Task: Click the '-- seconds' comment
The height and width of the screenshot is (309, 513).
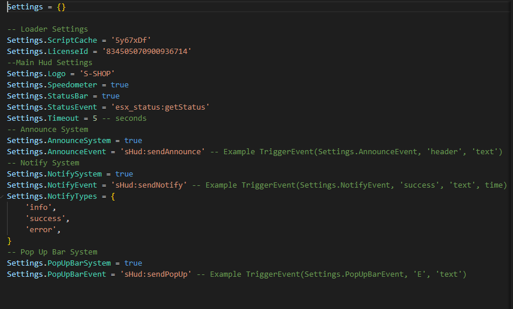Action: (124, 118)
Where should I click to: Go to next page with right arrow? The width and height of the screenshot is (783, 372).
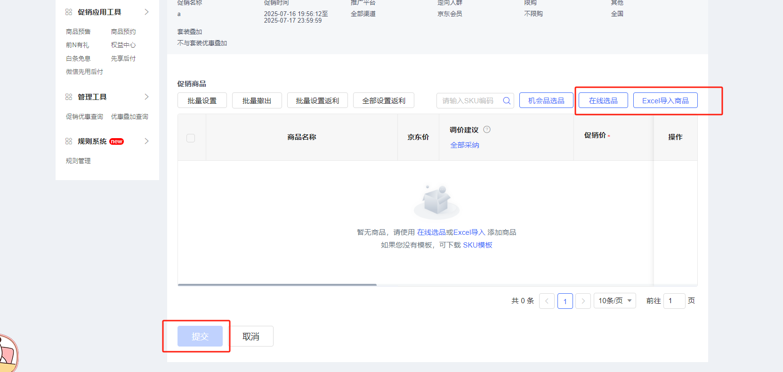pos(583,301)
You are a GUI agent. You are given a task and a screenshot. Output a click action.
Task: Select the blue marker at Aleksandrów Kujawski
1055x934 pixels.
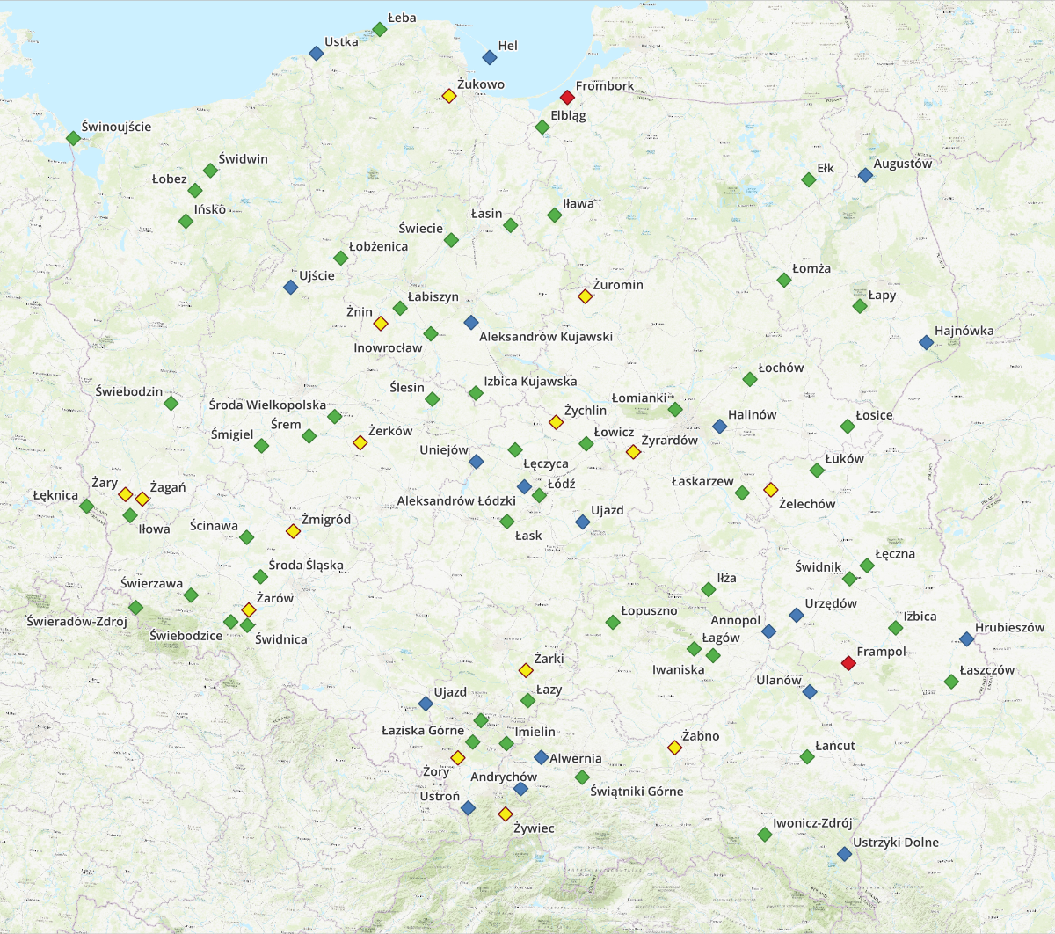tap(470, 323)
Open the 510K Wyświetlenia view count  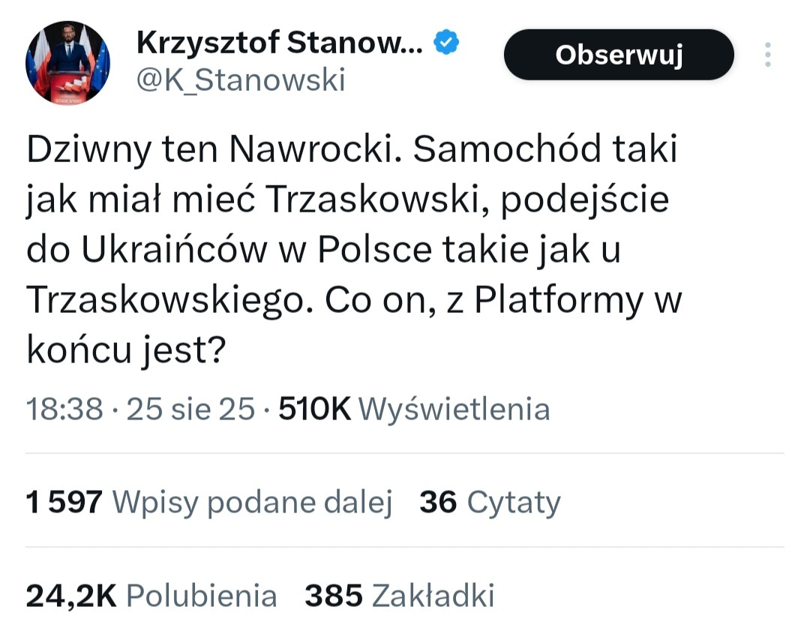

________________________________________

* What you are asked to do
Rewrite all of the records above with every "screenshot" swapped for "screen capture" and nothing else changed. Omit the pictures.

* Answer to the problem
Task: Click the '-- seconds' comment
The height and width of the screen capture is (309, 513).
Action: (124, 118)
Where should I click to: Go to next page with right arrow? The width and height of the screen capture is (783, 372).
pos(583,301)
You are a GUI agent. You are given a task and a screen capture. Output a click action.
Task: Select the blue marker at Aleksandrów Kujawski
1055x934 pixels.
tap(470, 323)
Open the 510K Wyświetlenia view count  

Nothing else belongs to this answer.